A aucun moment du monologue intérieur, Bertrand Schefer, l’auteur, ne dit qu’il s’agit d’une mère, du faire-part d’un fils. Le lecteur le comprend après
la cérémonie, laquelle n’a pas de place dans le souvenir. Cérémonie est constitué d’une limaille d’instants et de sensations aimantée par la conscience
d’un garçon affreusement triste, affichant sans doute l’air du malheur indifférent. Dans le texte, il ne se plaint pas, il enregistre, sur un rythme ample,
classique. Il s’achète un costume prince de galles - sans doute n’avait-il rien à se mettre pour les obsèques - , en compagnie de l’ami des jours rendus
soudain anciens par l’événement, la mort. Puis nous le retrouvons dans la maison près de Paris, plus exactement le jardin pelé où la famille se réunit
pour boire et ne pas parler de la défunte. Un frère qui fume le cigare, un oncle aviné, une cousine, des grands-parents défunts dont l’existence revient
à la surface pour l’occasion. Enterrement de l’une, enterrement de l’autre, affleurement d’un passé colonial dont la disparition achève de se concrétiser dans une collection de bibelots, tout ce qui reste d’un héritage partagé de manière sordide, comme cela arrive parfois. Par le jeu des quatre coins de la
parentèle, on comprend de quelle nature est le lien entre la femme disparue et celui qui, détail après détail, inscrit en lui la perte. Plus tard, dans une
autre partie du livre, il part pour Rome afin de retrouver sa présence, remettre ses pas dans les siens, de la même manière qu’elle avait voulu, au cours
de leur séjour, voir les rues de la Dolce Vita, et n’avait rien reconnu du film. Mais lui, oui, il y arrive, sa mère apparaît, il est récompensé de ses efforts, de son rituel mémoriel, après avoir attendu en vain plusieurs jours durant.
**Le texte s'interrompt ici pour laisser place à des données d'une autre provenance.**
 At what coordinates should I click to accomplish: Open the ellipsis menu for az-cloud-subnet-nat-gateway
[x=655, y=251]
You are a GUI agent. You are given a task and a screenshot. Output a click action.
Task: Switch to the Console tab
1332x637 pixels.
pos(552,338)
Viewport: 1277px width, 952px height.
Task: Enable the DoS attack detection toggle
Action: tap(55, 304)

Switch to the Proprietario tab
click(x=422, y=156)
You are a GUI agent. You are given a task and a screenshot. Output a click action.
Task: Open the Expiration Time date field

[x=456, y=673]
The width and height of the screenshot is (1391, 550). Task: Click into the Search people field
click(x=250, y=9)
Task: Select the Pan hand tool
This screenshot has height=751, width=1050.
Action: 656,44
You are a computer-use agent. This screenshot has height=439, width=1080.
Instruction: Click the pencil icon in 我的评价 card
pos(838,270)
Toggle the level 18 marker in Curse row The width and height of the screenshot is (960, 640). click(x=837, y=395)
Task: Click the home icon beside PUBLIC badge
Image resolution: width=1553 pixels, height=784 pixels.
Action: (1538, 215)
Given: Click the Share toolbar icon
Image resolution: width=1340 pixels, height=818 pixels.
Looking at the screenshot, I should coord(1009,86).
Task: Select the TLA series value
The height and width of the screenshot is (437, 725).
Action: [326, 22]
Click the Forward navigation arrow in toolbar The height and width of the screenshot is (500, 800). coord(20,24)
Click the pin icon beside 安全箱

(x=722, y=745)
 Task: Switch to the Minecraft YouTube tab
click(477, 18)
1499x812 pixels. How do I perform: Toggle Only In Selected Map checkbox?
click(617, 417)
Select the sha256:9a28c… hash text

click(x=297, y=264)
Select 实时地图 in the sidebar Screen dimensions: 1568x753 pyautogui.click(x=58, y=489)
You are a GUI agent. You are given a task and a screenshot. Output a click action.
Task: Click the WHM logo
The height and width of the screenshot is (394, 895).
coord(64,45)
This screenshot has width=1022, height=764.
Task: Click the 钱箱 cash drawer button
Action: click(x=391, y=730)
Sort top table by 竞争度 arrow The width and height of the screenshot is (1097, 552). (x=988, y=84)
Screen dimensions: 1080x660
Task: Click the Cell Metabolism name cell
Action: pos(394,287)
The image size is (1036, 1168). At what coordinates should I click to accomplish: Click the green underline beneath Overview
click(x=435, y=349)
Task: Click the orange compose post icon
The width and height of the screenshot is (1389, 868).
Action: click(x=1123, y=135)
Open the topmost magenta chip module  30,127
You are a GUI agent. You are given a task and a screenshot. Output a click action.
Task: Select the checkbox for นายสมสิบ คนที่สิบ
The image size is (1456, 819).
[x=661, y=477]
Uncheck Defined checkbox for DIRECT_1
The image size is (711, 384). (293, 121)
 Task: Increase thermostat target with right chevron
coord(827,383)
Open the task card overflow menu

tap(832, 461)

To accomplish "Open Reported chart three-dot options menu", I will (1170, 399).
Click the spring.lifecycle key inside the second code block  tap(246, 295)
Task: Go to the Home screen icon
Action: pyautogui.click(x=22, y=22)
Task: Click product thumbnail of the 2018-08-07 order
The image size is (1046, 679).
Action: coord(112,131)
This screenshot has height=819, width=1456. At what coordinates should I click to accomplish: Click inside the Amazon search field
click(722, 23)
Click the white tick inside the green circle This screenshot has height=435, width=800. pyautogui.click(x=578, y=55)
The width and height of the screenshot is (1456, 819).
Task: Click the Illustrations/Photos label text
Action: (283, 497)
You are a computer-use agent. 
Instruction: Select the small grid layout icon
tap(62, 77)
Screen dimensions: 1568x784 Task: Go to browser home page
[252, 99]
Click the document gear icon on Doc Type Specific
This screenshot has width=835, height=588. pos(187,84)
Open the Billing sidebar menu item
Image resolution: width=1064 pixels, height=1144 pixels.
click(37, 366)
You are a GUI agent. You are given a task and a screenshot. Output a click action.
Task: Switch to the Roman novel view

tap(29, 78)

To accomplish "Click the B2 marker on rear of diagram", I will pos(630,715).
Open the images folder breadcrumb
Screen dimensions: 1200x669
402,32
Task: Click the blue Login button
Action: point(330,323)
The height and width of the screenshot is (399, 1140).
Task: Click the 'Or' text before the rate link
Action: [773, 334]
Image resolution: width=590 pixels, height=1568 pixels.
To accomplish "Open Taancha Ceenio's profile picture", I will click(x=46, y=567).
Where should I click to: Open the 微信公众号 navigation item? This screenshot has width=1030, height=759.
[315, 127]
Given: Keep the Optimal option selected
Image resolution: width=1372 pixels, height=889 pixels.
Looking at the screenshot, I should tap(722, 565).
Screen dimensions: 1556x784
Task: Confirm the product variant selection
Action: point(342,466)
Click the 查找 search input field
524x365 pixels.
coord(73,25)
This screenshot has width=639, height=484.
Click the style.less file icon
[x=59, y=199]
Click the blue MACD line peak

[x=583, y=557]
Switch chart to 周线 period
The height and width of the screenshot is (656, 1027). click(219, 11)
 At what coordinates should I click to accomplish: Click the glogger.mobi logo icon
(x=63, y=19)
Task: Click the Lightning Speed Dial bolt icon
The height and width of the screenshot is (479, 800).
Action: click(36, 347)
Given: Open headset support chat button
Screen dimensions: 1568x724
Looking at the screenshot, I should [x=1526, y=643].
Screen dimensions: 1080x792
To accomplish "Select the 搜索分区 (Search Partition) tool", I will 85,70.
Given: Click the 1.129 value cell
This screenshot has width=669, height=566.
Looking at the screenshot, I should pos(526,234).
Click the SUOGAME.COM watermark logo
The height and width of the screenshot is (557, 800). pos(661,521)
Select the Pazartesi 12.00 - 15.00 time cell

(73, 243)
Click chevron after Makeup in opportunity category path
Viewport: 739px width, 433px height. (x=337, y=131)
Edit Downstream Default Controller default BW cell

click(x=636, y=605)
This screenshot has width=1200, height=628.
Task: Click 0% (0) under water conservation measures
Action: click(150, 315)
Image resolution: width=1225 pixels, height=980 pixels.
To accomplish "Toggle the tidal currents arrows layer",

A la fin, pendant les six derniers mois, il lui achetait des journaux, des peignes et des coffrets de savons à l’eau de Cologne. A la première phrase de
Cérémonie, il ouvre pour elle le cadeau qu’il lui a apporté : un stylo en or. Un stylo en or ? Ça n’existe pas, du moins, pas pour un garçon qui n’a pas encore la procuration sur le compte en banque, qui n’a pas encore l’argent du costume prince de galles, toutes choses que nous apprenons pendant la traversée du Luxembourg, car pas de décès sans démarches, papiers, questions d’argent. «Elle voulait noter des choses, des impressions surtout. Je lui ai trouvé un stylo en or et un carnet de moleskine noire qu’elle pourra garder sur sa table de nuit.» Comment s’est-il débrouillé, on ne sait pas. C’est bien avec un stylo en or que ce roman est écrit.
Claire Devarrieux,Libération,5 avril 2012
Chant de la douleur, en cinq mouvements
A titre particulier
CÉRÉMONIE, de Bertrand Schefer, se lit debout. En quatrième de couverture, une seule phrase :
" Une femme disparaît. " Il aurait été possible d’y inscrire : " Une femme meurt ", puisque, dès les premières lignes,
on saisit qu’il s’agit de cette disparition-là, l’ultime, qui ne donne à espérer aucun retour. L’ambiguïté est belle,
mais elle est surtout juste, tant le narrateur, un " je " qui ne se prénommera pas, ne se fait pas d’illusion sur la mort
et encore moins sur son au-delà. Opacité et néant nous attendent à l’écroulement. A partir de là, " je " sait que tout
sera voué à la disparition : chair, mémoire, sentiments. Cérémonie est un livre poignard dont l’écriture se déploie, telle une
lame effilée, stylet qui vous va droit au coeur, pour défaire la moindre idée de consolation. Rien ne viendra alléger le
tourment sauf l’écriture même qui va s’employer à le dire. C’est un concerto pour voix seule qui chante la douleur de la
perte et fait le pari que la beauté de sa musique saura engendrer le désir de vivre.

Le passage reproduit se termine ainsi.